- DOCUMENT SECTION -
--------------------------------------------------

Thomas: Funny enough, since we met we’ve always trained together, so the transition to racing together felt like a natural step to me. We continuously share responsibilities in our daily lives so we already act like a team. Swimrun training is merely an extension of that.
SLM: Is there an advantage as a Mixed Team couple over two friends or equally fit partners?
Jasmina: Hard to say as we’ve never raced with anybody else. For us, this is so much more than just racing. Getting on the podium is the icing on the cake because the real thing is the journey to the race and through it. It’s not enough to have a Mixed Team consisting of one very good swimmer and one very good runner. The challenge is to even out the physical differences between two trained individuals of opposite genders and to make two people with often very different logical thinking capacities work together smoothly and effortlessly.
Now, if you add a relationship into this, it’s a make or break scenario. On a good day, we don’t say anything for hours during the race as we don’t need words to understand each other and it doesn’t cost us any energy to be together. It’s also cheap marriage counselling!
Thomas: For us, training together has become a fully integrated part of our lives and the people we are close with. I think it would be difficult to reach that kind of in-depth level of understanding with a person you don’t live with 24/7.
SLM: Jasmina, you broke your foot in August 2015 and then gave birth to your second child in June 2016. Three months later, you and Thomas won the Solvalla Swimrun in Finland, not just for the Mixed Team category but overall, and then, in October, you finished second overall in the ÖTILLÖ 1000 Lakes. How did you maintain your level of fitness?
Jasmina: Pregnancy is not a disease and it should not be treated as such, and a broken foot is just a foot but you still have the rest your body to work with. I broke five bones and fractured two in my foot just two weeks after our win in Engadin. I spent a day in the hospital, took one painkiller, no sick leave and went back to training two days after the accident.
I wore a full-leg silicon cover over the cast and did open water swimming in the sea while Thomas followed on a small boat carrying my crutches. I did lots of gym and as soon as I got the cast off, I started biking on a home trainer. The challenging part was to start running six months after the accident when I was three months pregnant. Not optimal but I knew that if I just kept ploughing through, I would come back faster after the pregnancy.
Pregnancy is not a disease and it should not be treated as such, and a broken foot is just a foot but you still have the rest your body to work with
For me both pregnancies were business as usual with a few extra kilos around the belly. Nothing would stop me from doing what I’ve been doing my all life. I ran, did uphills, swam in the pool and in the lake, and did gym workouts until was time to leave for the hospital. Of course, the volume was lower (a max of 7 km running and 1500 km swimming at the very end) and the pace slower, but I still managed to pass some people on the runs, which kept me mentally positive and confident about the return.
I never use a heart rate monitor or even a watch when I train and I didn’t use any of them during pregnancy.
If you know your body and your pace, you don’t need them.
SLM: Thomas was it difficult training solo over the last year?

--------------------------------------------------

- SOURCE DATA -

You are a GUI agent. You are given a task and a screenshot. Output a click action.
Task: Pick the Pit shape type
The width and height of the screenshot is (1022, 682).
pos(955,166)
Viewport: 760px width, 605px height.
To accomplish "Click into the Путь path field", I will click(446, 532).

--------------------------------------------------

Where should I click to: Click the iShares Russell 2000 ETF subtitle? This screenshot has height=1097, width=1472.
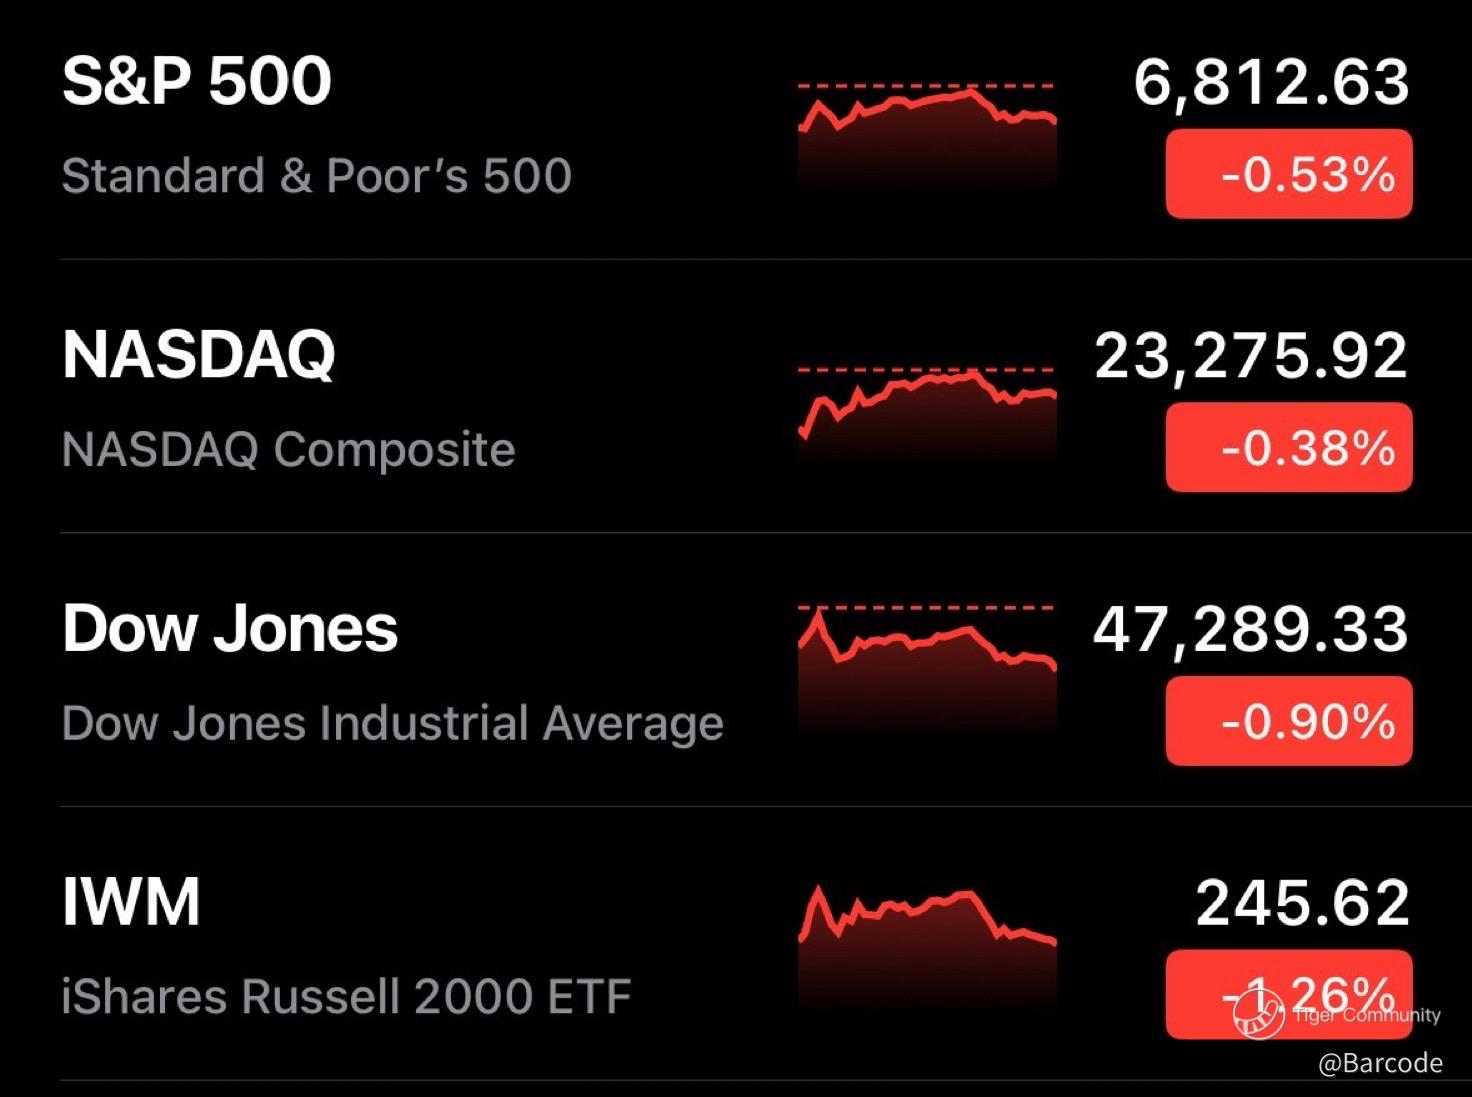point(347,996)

--------------------------------------------------

- QUESTIONS TO ANSWER -
a) In the swimrun interview, rewrite the paragraph beginning "I wore a full-leg silicon cover" as a short bulleted list that keeps its main facts.
b) Resume the swimrun interview after its final line, carrying on from the question put to Thomas.
The data placed after the swimrun interview was taken from a separate source.

- EXERCISE RESPONSES -
a)
- Swam in the open sea with a full-leg silicone cover over the cast, while Thomas followed in a small boat carrying the crutches
- Did a lot of gym work
- Began biking on a home trainer once the cast came off
- Found the hardest part was restarting running six months after the accident, while three months pregnant
- Knew it was not ideal but expected that pushing on would mean a faster comeback after the pregnancy

b)
Thomas: The fact that Jasmina was pregnant and that we were going to have a child gave me so much energy that training alone was hardly a sacrifice. Having said that, Jasmina swam with me all the way until the end and only in the last three months did she have to slow down on the running, so I’d normally run with her and then continue adding my own kilometres. She was still kicking my ass in the pool until the last month or so.
SLM: How did you guys mentally push through the cold conditions of ÖTILLÖ 1000 Lakes, when some 30 percent of the participants dropped out?
Jasmina: We’d had three months of training after my daughter Viivi was born in June so we knew that physically I was in no way anywhere near being ready, but our willpower was so strong and we just ran and swam. We didn’t talk, we didn’t think, we didn’t look back. We had to keep going cause if you stopped, you wouldn’t get back in the race again. We knew this.
There was a point during the last hour of the race where I was so cold that I didn’t want to get in the water anymore. My body just told me to stop but as I was attached to Thomas and he jumped into the lake, I had no other option than to follow. I was singing in my head during the swims to take my mind off my cramping body.
We had done some “attitude training” as we call the workouts where it’s not about quality but just getting through the session in bad conditions, but it was pure willpower and Finnish sisu. It was not pretty but luckily you don’t get points for the style.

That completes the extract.